Induction and regulation of CD4+ T cell subsets.

Abstract

It is now generally accepted that CD4+ T cells can be divided into at least two distinct subsets: Th1 and Th2. Th1 cells characteristically secrete interleukin 1 (IL-2) and gamma-interferon (IFN-gamma) whereas Th2 cells produce mainly IL-4, IL-5 and IL-10. Studies from many laboratories have demonstrated that the balance between these two subsets of T cells frequently determines the outcome of infectious and autoimmune diseases. Several factors influence the preferential induction and regulation of Th1 or Th2 cells in vitro and in vivo.
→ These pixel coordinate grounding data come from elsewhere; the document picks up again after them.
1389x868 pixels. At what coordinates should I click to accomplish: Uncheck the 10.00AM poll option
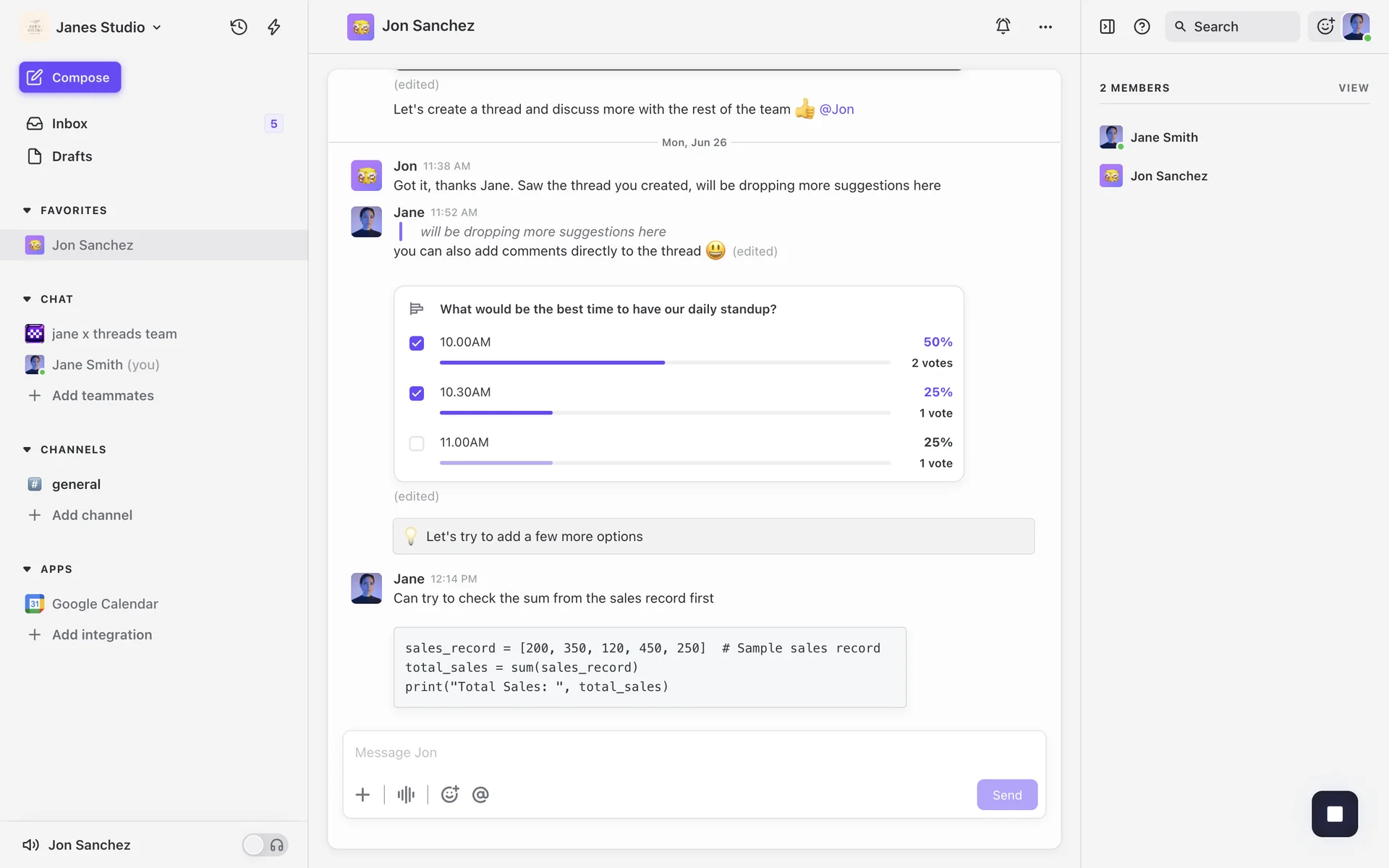click(x=417, y=343)
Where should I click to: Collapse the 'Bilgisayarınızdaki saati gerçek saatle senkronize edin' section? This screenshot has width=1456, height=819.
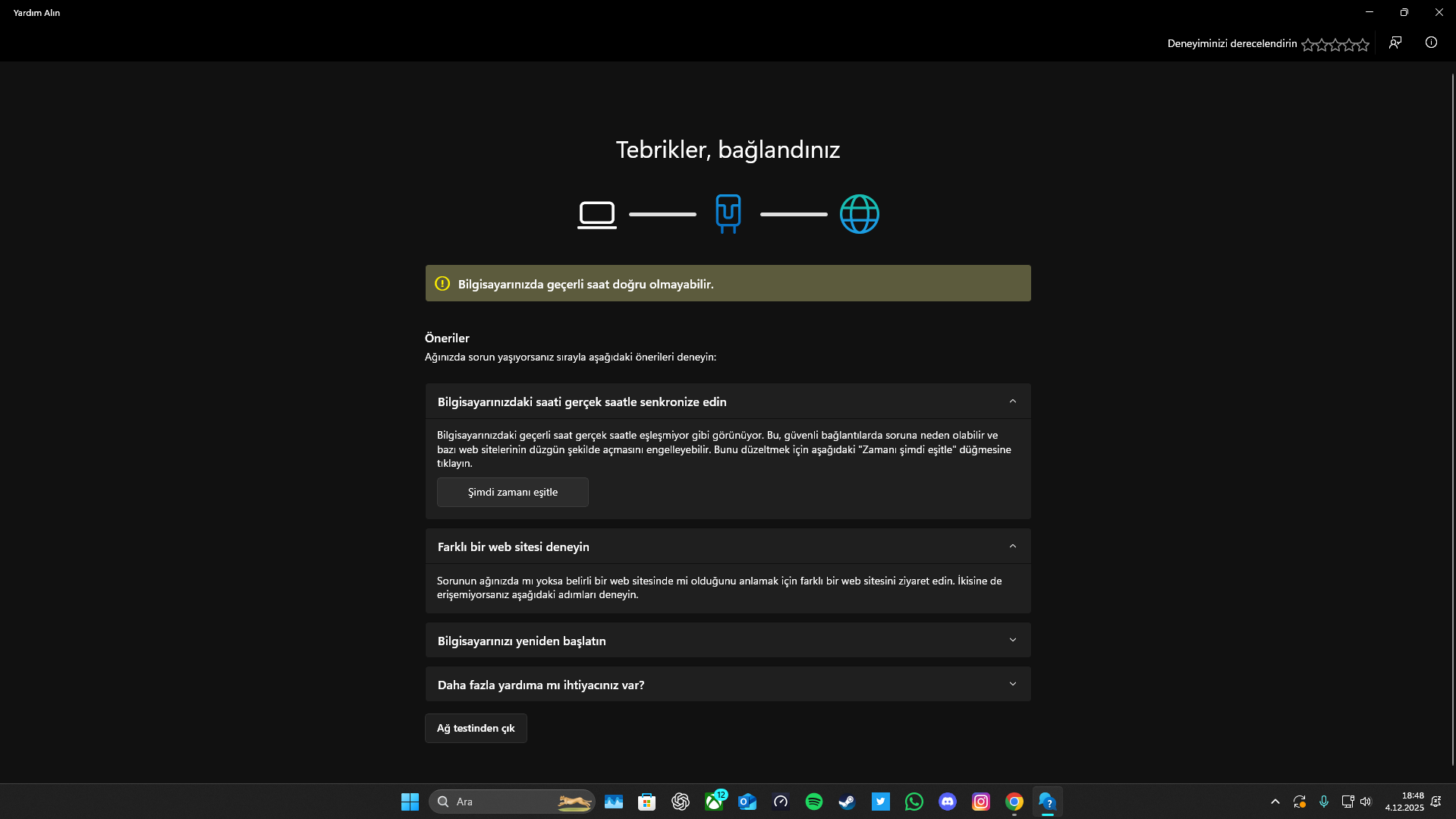tap(1013, 401)
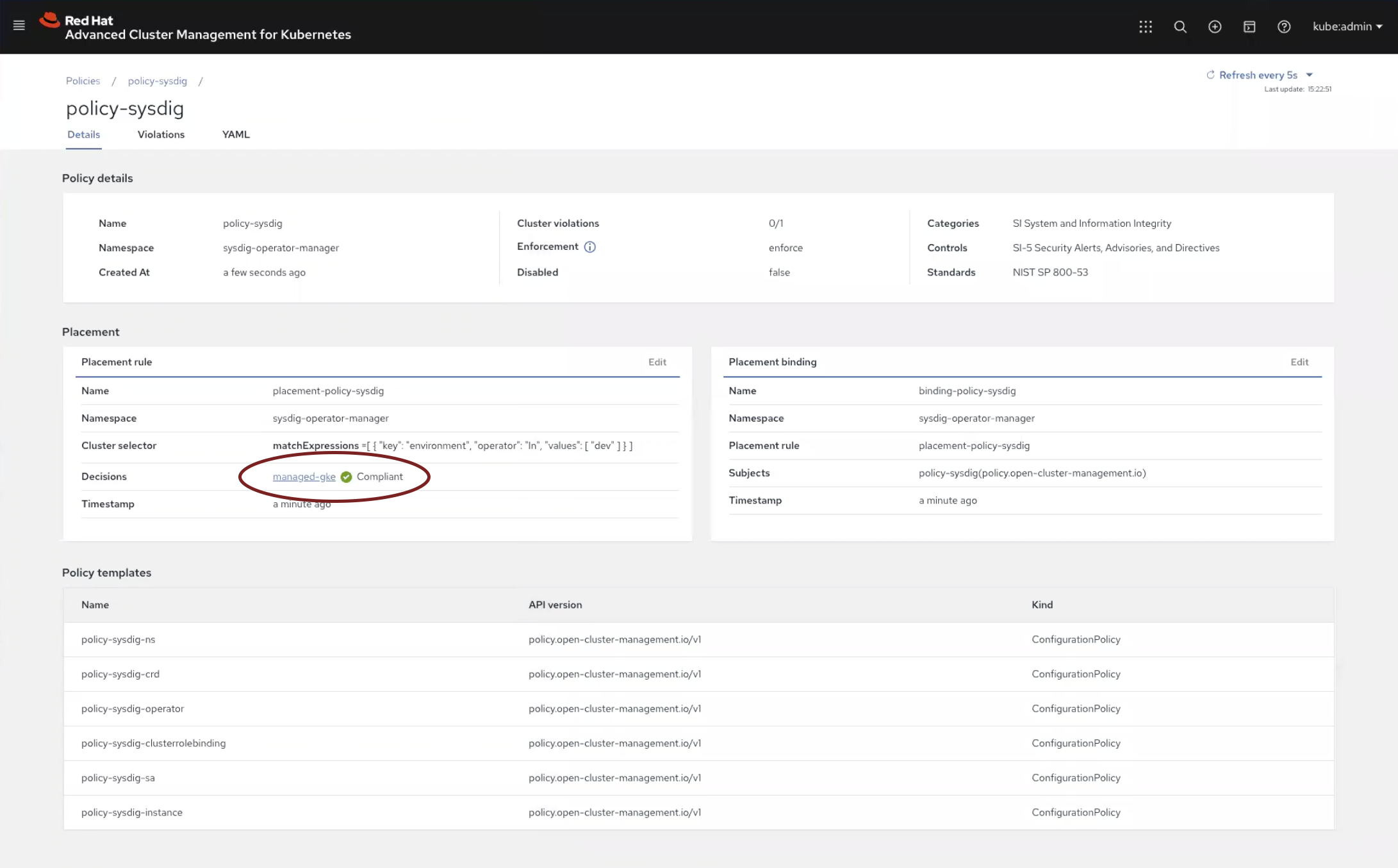This screenshot has height=868, width=1398.
Task: Open the create resource plus icon
Action: [x=1215, y=27]
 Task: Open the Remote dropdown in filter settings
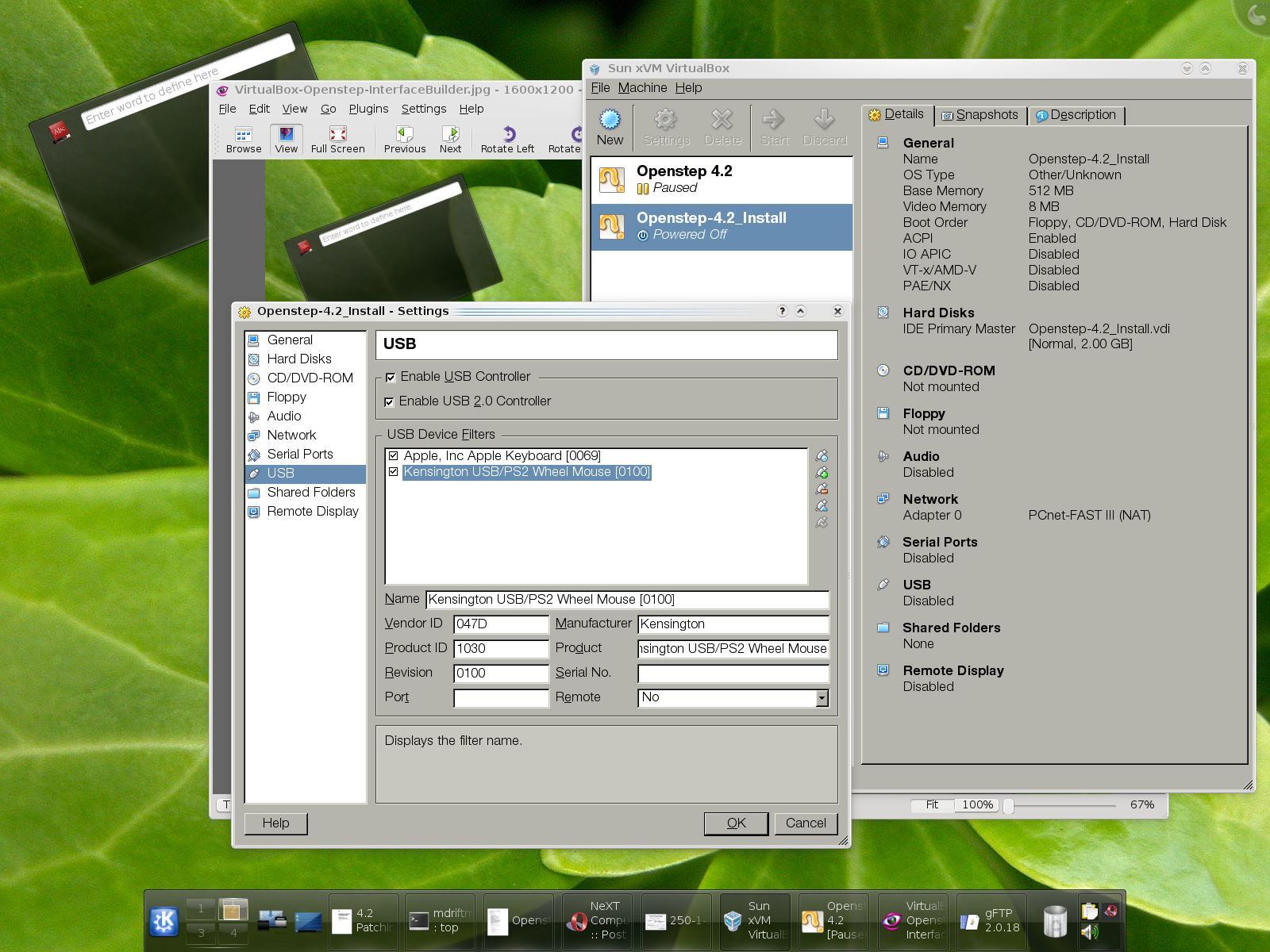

Mice were infected with the protozoan parasite Leishmania to show that the gene encoding a major surface glycoprotein of the parasite, delivered orally in a plasmid carried by an auxotrophic Salmonella typhimurium vaccine strain (BRD509), preferentially induced Th1 cells and protective immunity against a challenge infection. The protective effect of the vaccine was augmented by administration of BRD509 carrying the genes encoding IL-2, IFN-gamma or tumour necrosis factor alpha. Cloned mouse Th1 cells specific for malarial antigens have been used to show that nitric oxide (NO) can inhibit the production of IFN-gamma by Th1 cells. Oral delivery of antigen and selective cytokines may preferentially induce CD4+ T cell subsets. Modulation of NO synthesis may further influence this induction and sustain such selective responses leading to effective therapy.